[GIVEN TASK] Could you rewrite the material below as a numbered list, skipping any blank lines and leaving out the pictures?

= = = =

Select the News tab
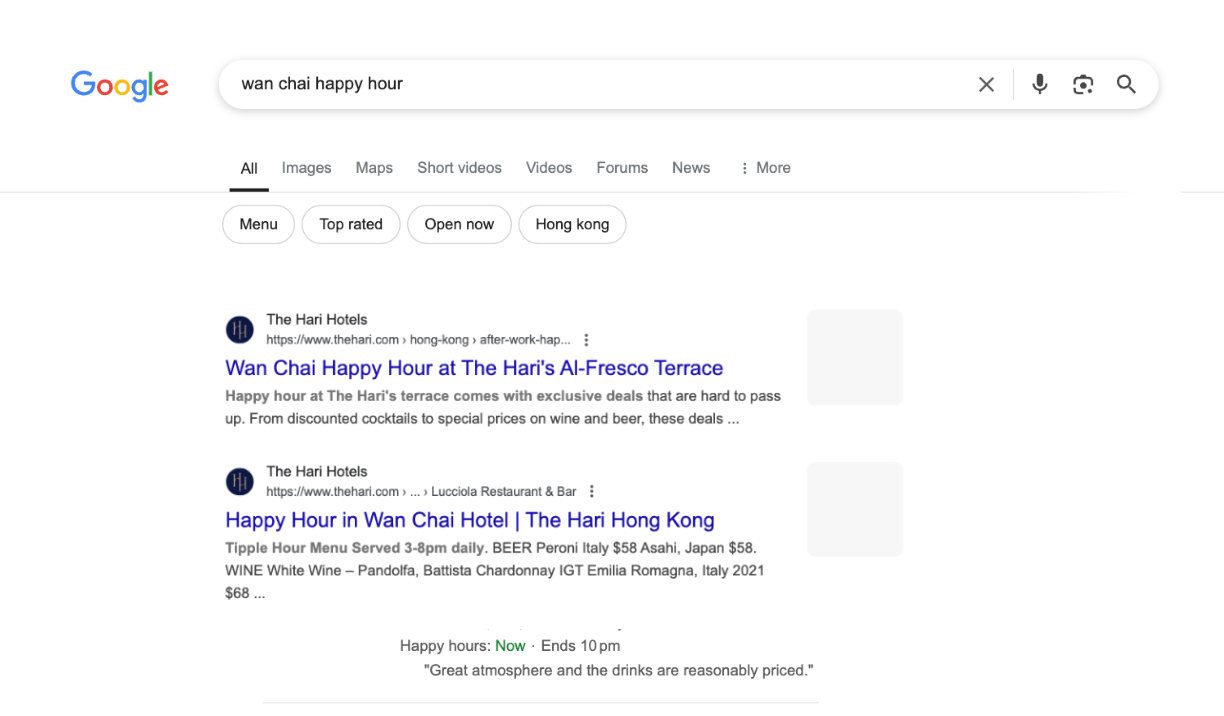(x=691, y=168)
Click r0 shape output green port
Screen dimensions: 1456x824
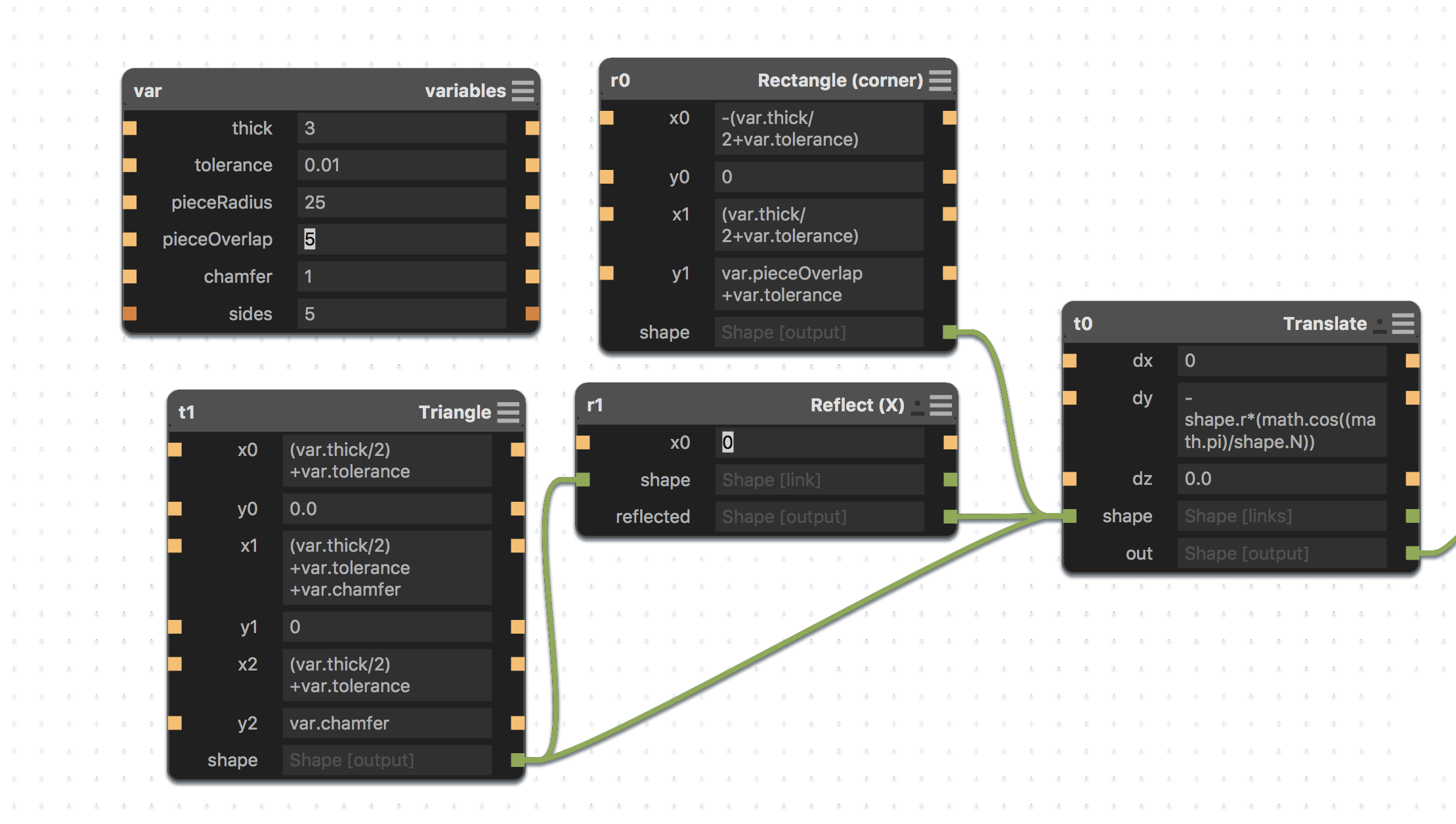(x=949, y=332)
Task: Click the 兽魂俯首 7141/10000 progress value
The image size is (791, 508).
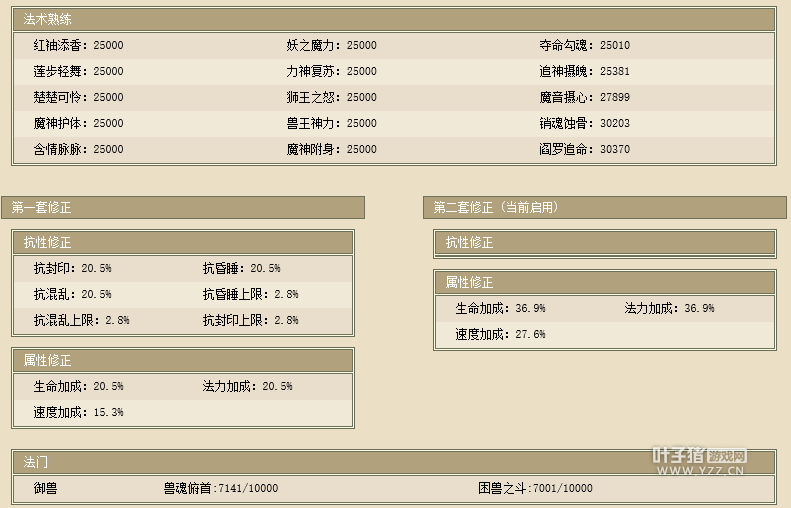Action: click(221, 489)
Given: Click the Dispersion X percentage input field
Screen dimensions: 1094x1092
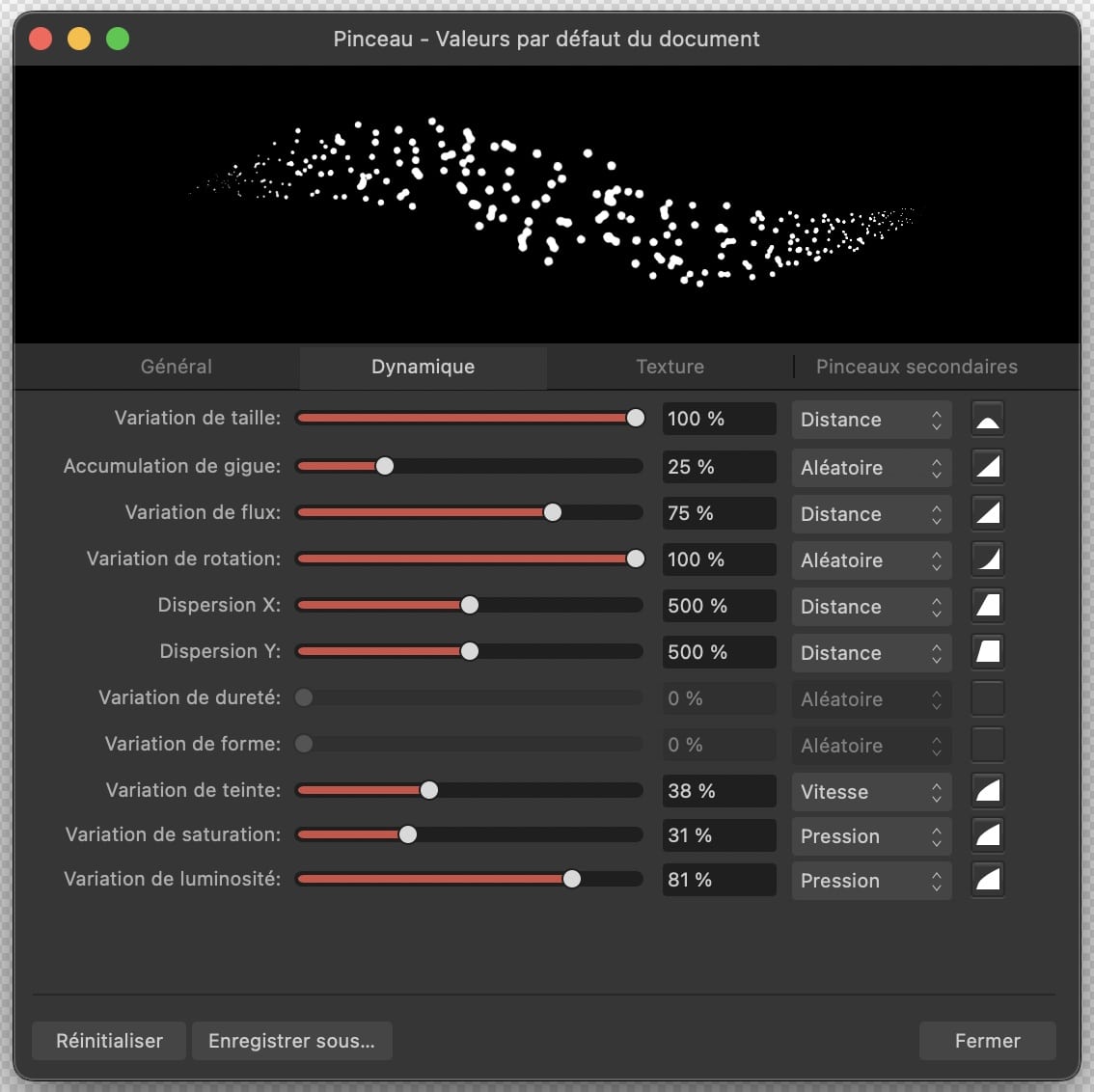Looking at the screenshot, I should 719,606.
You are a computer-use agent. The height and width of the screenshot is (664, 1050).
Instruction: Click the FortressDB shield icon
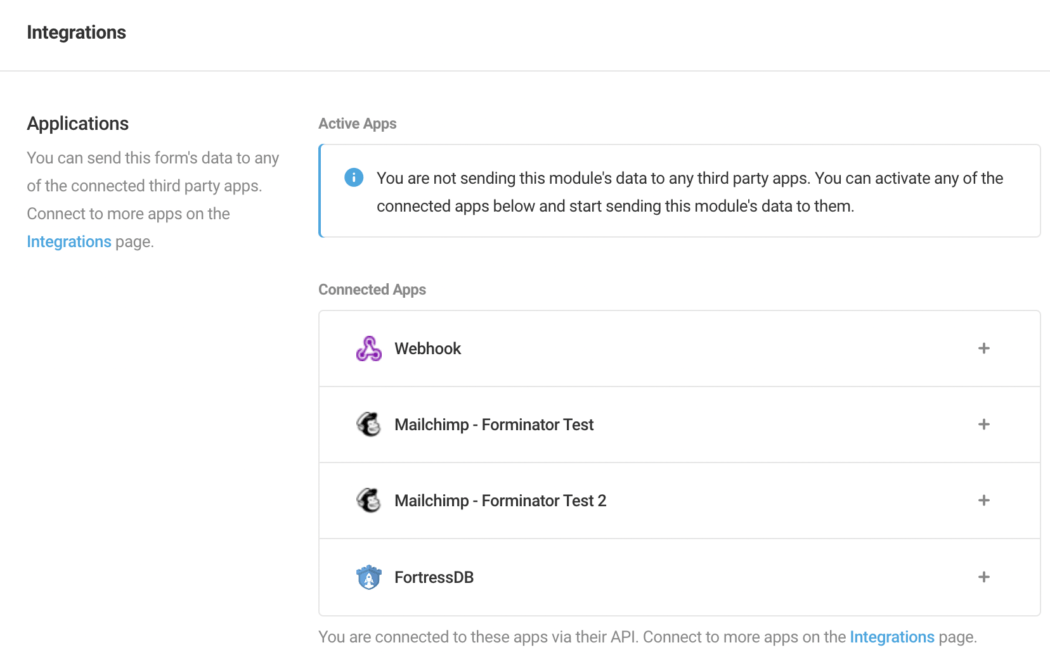(369, 577)
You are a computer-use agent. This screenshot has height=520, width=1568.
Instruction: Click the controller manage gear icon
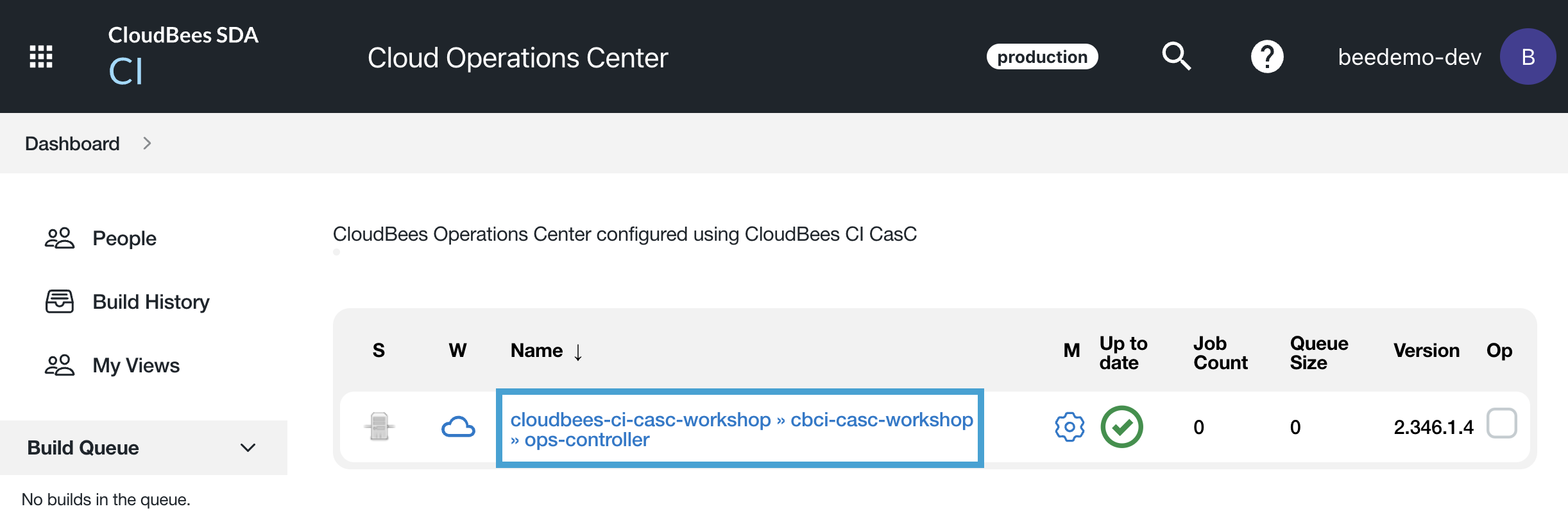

= = = =

[ANSWER TO THIS EXERCISE]
1. Select the News tab
2. (x=691, y=168)
3. Click r0 shape output green port
4. Screen dimensions: 1456x824
5. (x=949, y=332)
6. Task: Click the 兽魂俯首 7141/10000 progress value
7. The image size is (791, 508).
8. Action: click(221, 489)
9. Given: Click the Dispersion X percentage input field
10. Screen dimensions: 1094x1092
11. Looking at the screenshot, I should 719,606.
12. You are a computer-use agent. The height and width of the screenshot is (664, 1050).
13. Instruction: Click the FortressDB shield icon
14. (369, 577)
15. You are a computer-use agent. This screenshot has height=520, width=1568.
16. Instruction: Click the controller manage gear icon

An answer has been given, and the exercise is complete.